If you make the swap file a certain size, unless you actually write
every FS block between the start and the end of the file, it will be
a sparse file: it won't take up the space it says it does.

That is, it will have allocated only the necessary intermediate blocks,
an inode, and one terminal block (which you cause to be allocated by
writing it).

Pages "read" from unallocated areas in the file will reference '0'
block pointers, which will cause the pages to be created on demand.

That is, the file will be a sparse file on the server.

There is no easy way for an NFS client to know if the file is sparse
or not.  So that means it can't care if the server is zero-filling
the file.  Ie: it can't care that the disk space has not really
been allocated or not, unlike a local swap file.  Local swap files
care, because they can't reenter to page-fill.


This has *NOTHING* to do with the fact that the file *MUST* be the
right size in the current code, even if there aren't blocks allocated
to it.


> > Typically, I'd say it can't extend the file because, like mmap, the
> > vnode/extent used for cache mapping images (even for swap files)
> > references the length from the mapping structure, not from the in
> > core vnode.
> 
> In other words, the kernel is told (via the config file) that it has a 20M
> swap arena, but the map to the swapfile to back that arena is flawed because
> the extent for the file is constrained to the size of the file itself.
> Makes sense I gues.

No.  It assumes that the file you give it is the size you give it in
the config file, even if it's really larger or smaller.

The problem is that the page size is not greater than or equal to the
host file system block size.

As a result, when you go to swap out to page 1024 (4M+0) of a file
that has no real space allocated to it, the file system must
perform a partial block write to write the page.

Because the bitmaps on the cache are not used the way the header
file implies that they are, a partial block write of a page causes
the block containing the page to be read *IF* the write area is not
on an FS block alignment boundry OR if the write area is smaller than
the FS block size.  This has to happen so that if the file contained
*real* data in the data block, the part that isn't being written
keeps the same data instead of being filled with zeros.

Now swapping will *always* do it's writes on page boundries.  The
screwup occurs because the FS block size is larger than one page.

Because there must be a read-before-write for the partial block to be
written, and the local NFS clients buffer cache must be read into
for the partial FS block write, the NFS client issues a read to the
remote host.

Directive 1:
Report every line in the entries below that contains the word "This".
Directive 2:
Go on with the text about swap files over NFS, starting right after its last sentence.

Stored data:

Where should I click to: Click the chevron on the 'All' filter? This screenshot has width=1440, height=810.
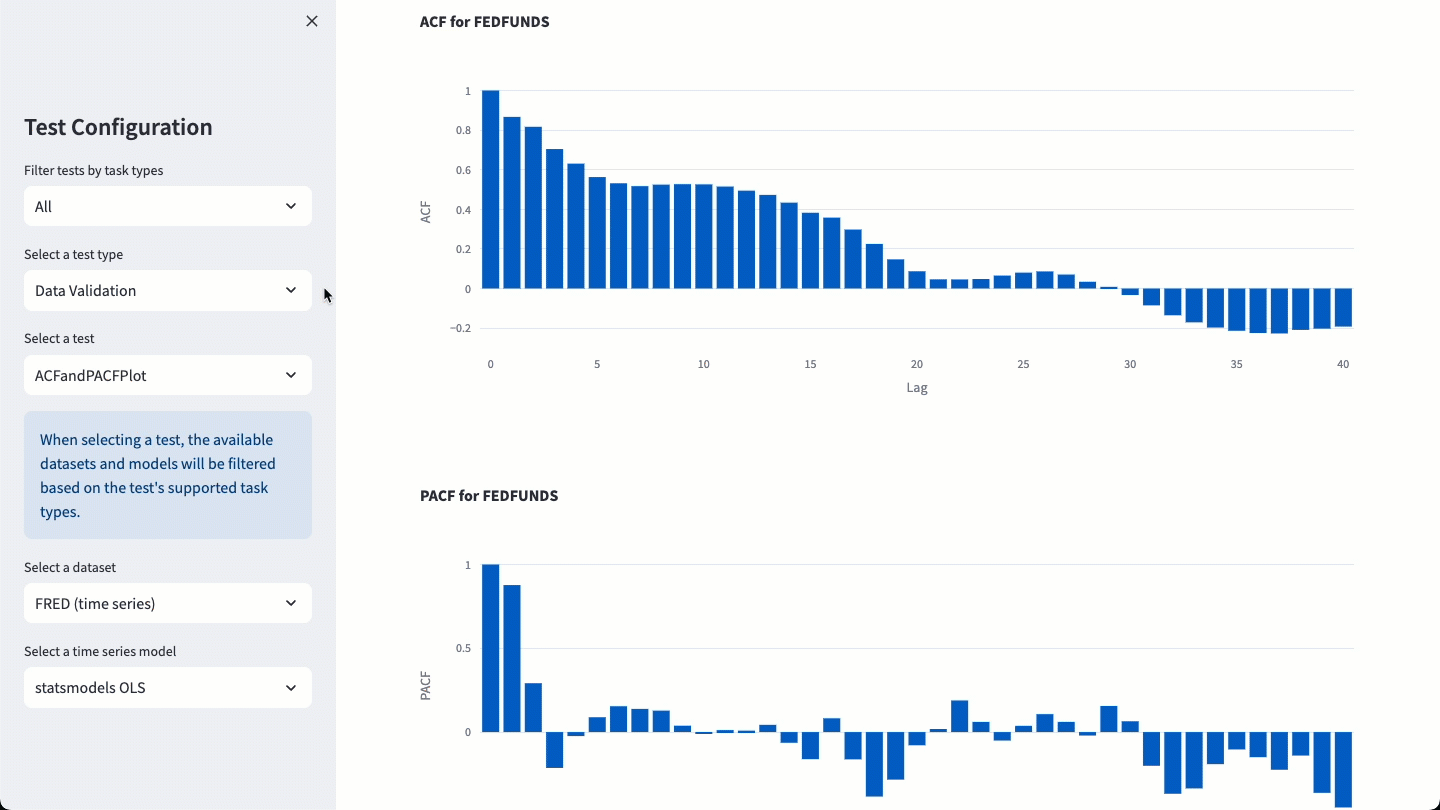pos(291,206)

* * *

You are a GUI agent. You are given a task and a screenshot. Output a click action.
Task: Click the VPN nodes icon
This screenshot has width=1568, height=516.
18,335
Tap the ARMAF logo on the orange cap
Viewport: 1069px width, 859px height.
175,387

Task answer 1:
Where should I click to: Click the chevron on the 'All' filter? This screenshot has width=1440, height=810.
This screenshot has width=1568, height=516.

Task answer 2:
This read is past the end of the swap file, and therefore fails.  The
NFS read failure for the full block past the end of the file causes
the write to not be attempted, and the file does not get self-extended.


The resulting swap write failure panics the client machine.


To fix this "problem" (ie: you want to do swap "overcommit" on your
NFS server without hacking bootp, which isn't a very good thing to do),
you will need to:

1)	Make the FS block size on the server 4k, the same as the page
	size.  In addition, you must make the transfer size for the
	NFS read/write on the server for the swapfile 4k.

-OR-

2)	You will need to make the 8 bit fractional buffer bitmap work
	as expected, so that partial block writes do not require block
	reads to allow them to complete (assuming they are on alignment
	boundries).


Soloution #2 above will also drastically increase FreeBSD's throughput
on aligned random writes of an existing file, since it will reduce
the number of device blocks which must be written for partial block
writes.  Aligned writes of size 512, 1024, 2048, and 4096 bytes are
used in the Ziff-davis "WinBench 95" benchmark suite.  They also do
aligned 200 byte writes, which will cause 1 512 byte disk block to be
read/written per I/O (assuming no cache hit), or 2 in the case of the
200 byte record overlaying a block boundry.  Sequential writes weenie
out by getting a cache hit, unless they are doing cache-busting (in
which case, this would help those benchmarks, too).


Neither of these guarantee that a write of an object not requiring
a read will in fact result in the object not being read; there used to
be an issue, even with fs_bsize-sized writes on alignment boundries.
I know something like this was fixed in the last month or so by John
Dyson, but I'm not sure if this was exactly it, or if it was just
a similar situation with some other cache interaction.


In any case, if you avoid the NFS read, then the NFS write will extend
the file, as expected, instead of causing the thing to crash.  But
even if you get all your block sizes lines up, you may still not be
able to avoid the read-before-write, which is the only way to avoid
the NFS read past the EOF.


I would suggest, instead, starting with no swap, and adding the swap
after creating it on the remote system in the client's /etc/rc file.

This is not as "clean" as growing swap as necessary, but I think the
zero-fill of a sparse file will allow you to create the swap as
sparse and fool the client.

This still doesn't solve the crash when the NFS client writes and
there aren't any real blocks to convert the sparse file into a
non-sparse file.  Oh well; to do that, you'd need to get into deeper
detail on the vnode pager itself.  This is doubly difficult because
FreeBSD *likes* to use up all its swap if it can to keep extra
pages quickly accessable... so it ill probably quicly turn small
files into large files if it can (you'd have to modify the page
replacement policy to make it act otherwise).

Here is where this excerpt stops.